Sunday, August 3, 2008
I’m just back from a week at
Appalachian Writers Workshop at Hindman Settlement School. It was my
first time back for the full week since 2004, although I have driven to
Hindman for the Wednesday readings most years. It was great seeing so many
familiar faces again this year.
Mark Powell’s novel workshop was crammed
full of helpful advice. He taught story deconstruction, illustrating his
points with Michael Cunningham’s story “White Angel,” and novel chapters
by Chris Offutt (The Good Brother) and Robert Stone (Outerbridge
Reach). For my Wednesday conference with Powell, he gave me
comments on a few early pages of H&H. They should be quite
helpful as I get deeper into the novel. He also suggested that I read
Death Comes to the Archbishop by Willa Cather as an excellent
example of narrative language in fiction that is set in the past. I’ve
ordered a copy.
I also sat in on Chris Holbrook’s short
story workshop each morning. I first attended one of Holbrook’s sessions
at Hindman six or seven years ago, and this tie, as always, I learned
much. Gurney Norman sat in one day, and the two of them discussed
narrative voice and use of regional language in Norman’s Kin Folks
and in James Still’s River of Earth, all good stuff for me
to hear.
There were readings by participants during
the afternoon and at night by the workshop leaders. Afterwards there was
socializing at two or three spots on the hillside, with a bit of
storytelling, Tarot card reading, singing and such mixed in. They tell me
some people hung out there until 3:00 or 4:00am. I have no way of knowing
if this is true.
Wednesday, July 23, 2008
My contributor copies of
New Stories from the South, 2008 arrived in today’s mail. It’s
a pleasure to hold in my hand and to see a story of mine included with
those of so many excellent writers.
Sunday, July 20, 2008
University Press
of Kentucky will publish my second book of stories, a sequel of sorts
to TKTLB, in spring 2009. The title, Nothing Like An
Ocean, is taken from the manuscript’s first story. The contract
was signed today, which makes it official, and now I can be less
tight-lipped about all that’s been happening.

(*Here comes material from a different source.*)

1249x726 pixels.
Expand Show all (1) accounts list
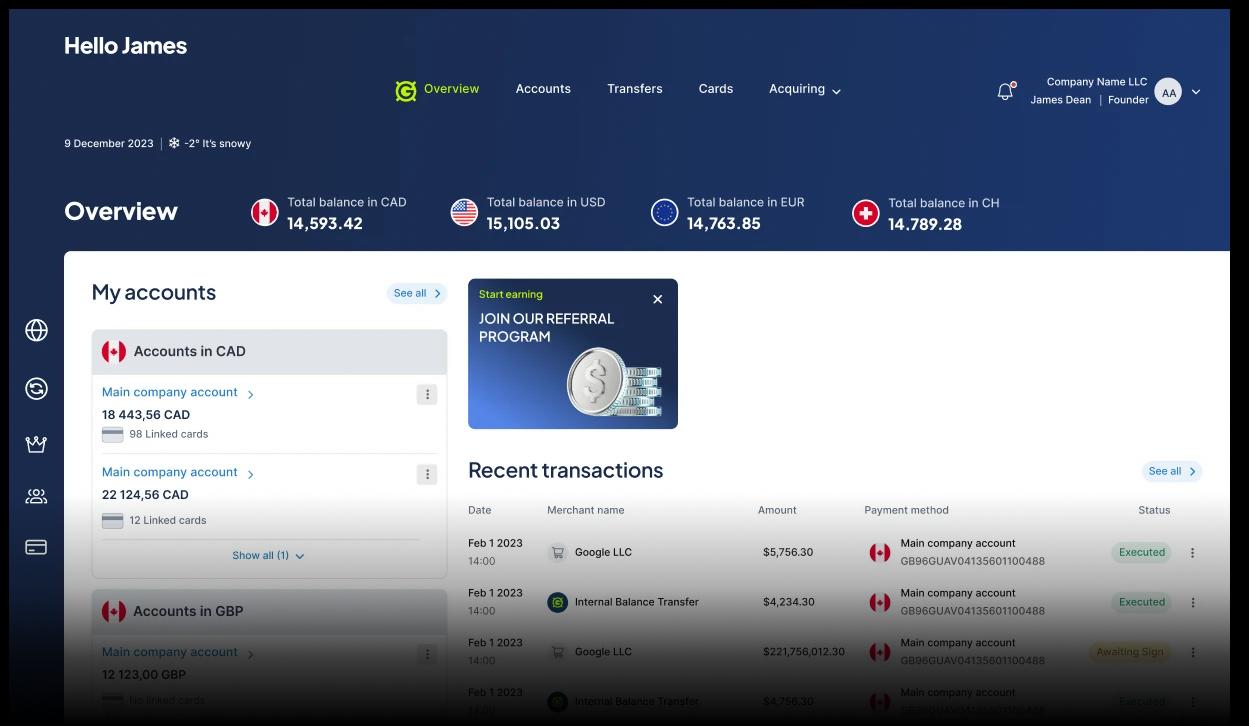268,556
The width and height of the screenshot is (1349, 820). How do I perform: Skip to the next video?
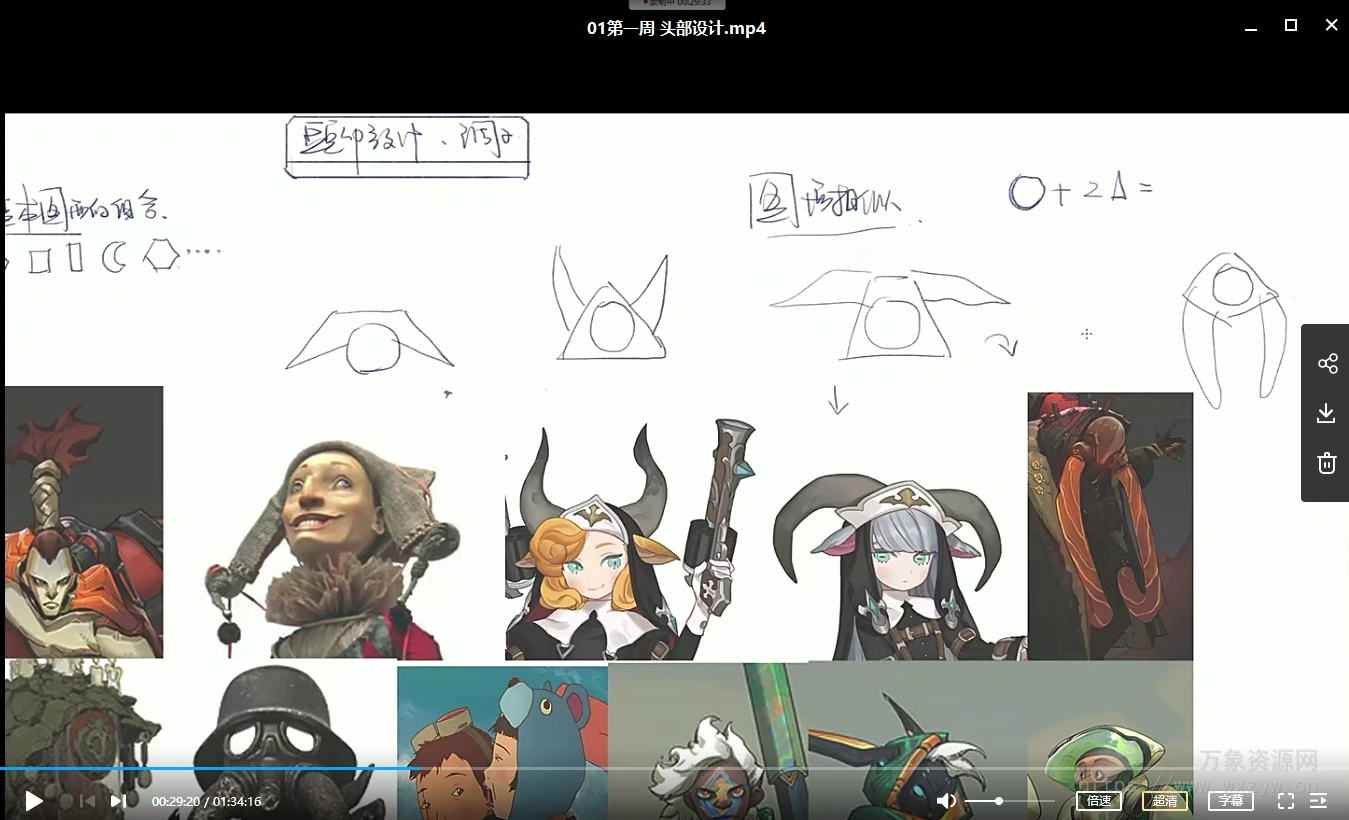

As I mentioned last year, I’d entered the
collection in a contest. I also showed the stories to the editor at
University Press of Kentucky (UPK) and to the owners of a small press.
Both eventually offered contracts for the book. Along the way I gained a
literary agent, who helped me explore publishing with a larger house. In
the end, I decided on UPK and with my agent’s help we came to agreeable
terms. I’m excited about how it’s all worked out. Friends who have
published with UPK all say such good things about working with them.
Once my new book's cover design and color
scheme is set, look for matching revamping of this website.
Thursday, June 26, 2008
An excerpt from Robert Boswell’s The
Half-Known World: On Writing Fiction appears in the new Poets
and Writers Magazine. In it Boswell discusses the limitations imposed
by knowing too much about your characters, by not allowing room for
surprise beyond type and complexity below the character’s knowable
surface. He uses the analogy of a screenwriter using literal devices for a
stage production and not letting the actors conjure up the window glass or
the drenching rain and thereby letting the audience participate with their
imaginations. By not filling in the biography and all the surface details
of characters, by showing characters instead more deeply and with
sketched-in desires, a complexity is implied. Then the reader can bring
his own experience to his reading and discover fresh and relevant and
(quite probably) unique meaning to the work. Like Tony Earley’s argument
for less than perfect alignment in a story’s symbolism, Boswell seems to
be saying that inviting a certain level of involvement (effort?) from the
reader is key to making fiction work. It’s not an argument for obscurity,
I don’t think, just a call for a real-life level of ambiguity.